Offer provider TrialPay raises $40M and picks up a new strategic investor with Visa

TrialPay, the offers provider that has snagged exclusive deals with Facebook over the years, raised more than $40 million from Visa, Greylock Partners and other investors. The company notably picked up a strategic investor in Visa along with another traditional late-stage participants like T. Rowe Price.

TrialPay was one of the early offers providers on the Facebook platform that helped social gaming companies monetize the vast majority of users that were unlikely to pay for virtual goods. Instead of paying for virtual currency, players could get virtual currency for free by signing up for offers like Netflix subscriptions instead.

After an early ugly period on the platform that saw offers of questionable quality from several rivals, Trialpay emerged as a favored partner to Facebook. The company was initially offered a deal to be the exclusive offers provider for Facebook. Now the company says it reaches more than 70 million monthly active users worldwide and powers offer walls for top developers like Zynga and Playdom.

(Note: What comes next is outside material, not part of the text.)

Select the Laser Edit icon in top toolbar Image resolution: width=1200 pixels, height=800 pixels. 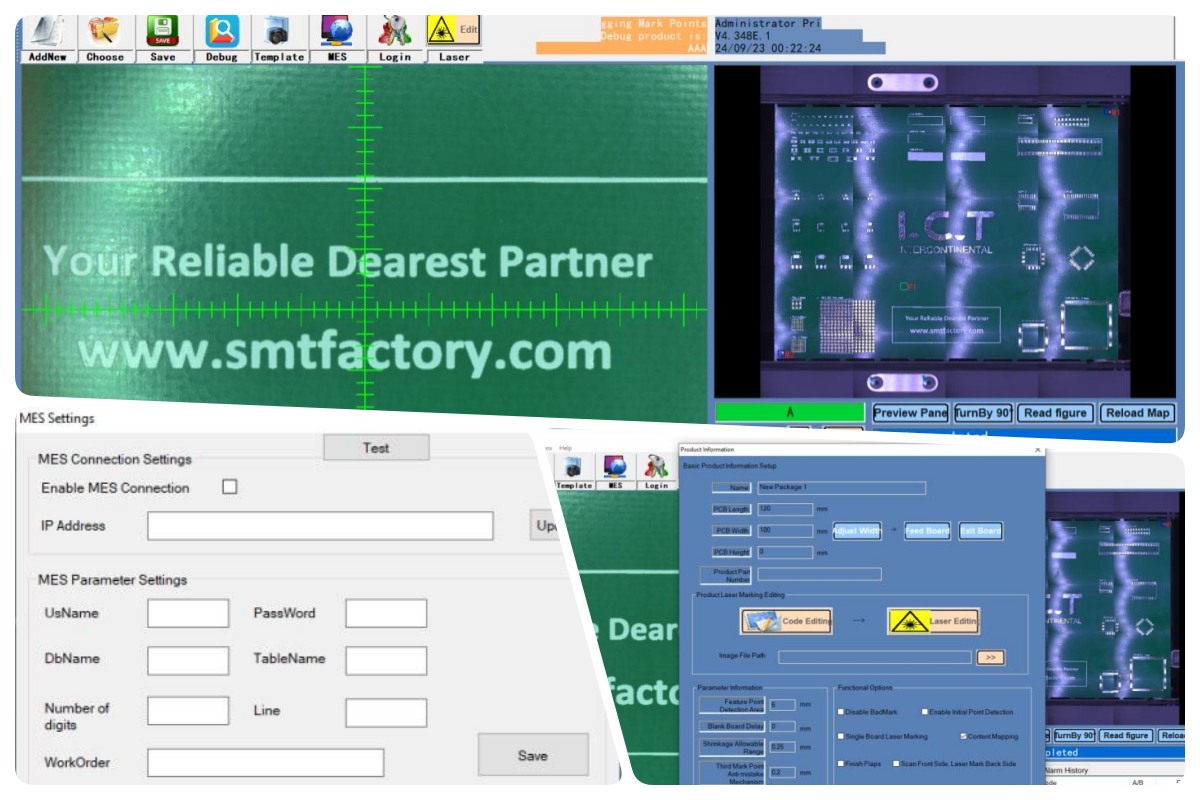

TrialPay partnered with Facebook in February 2011 to offer DealSpot — an in-game offers API that served daily deals to players, giving them virtual currency rewards if they mad a purchase. Before DealSpot, developers had to set up relationships with advertisers and video providers individually. This was difficult for companies without large sales teams.

In addition to Greylock, Visa and T. Rowe Price, the other investors include DAG Ventures, Draper Fisher Jurvetson’s Growth Fund and QuestMark Partners. TrialPay announced it increased transaction volume by seven times and saw four times as much traffic to the platform in 2011. The company did not specify how it will use the funding beyond general growth and innovation.

It’s worth noting that Visa’s investment in Trialpay represents yet another step into virtual currency for the credit card company. Visa acquired Playspan, a company that supports dozens of payment options for casual game players, in Feburary of last year for $190 million in cash.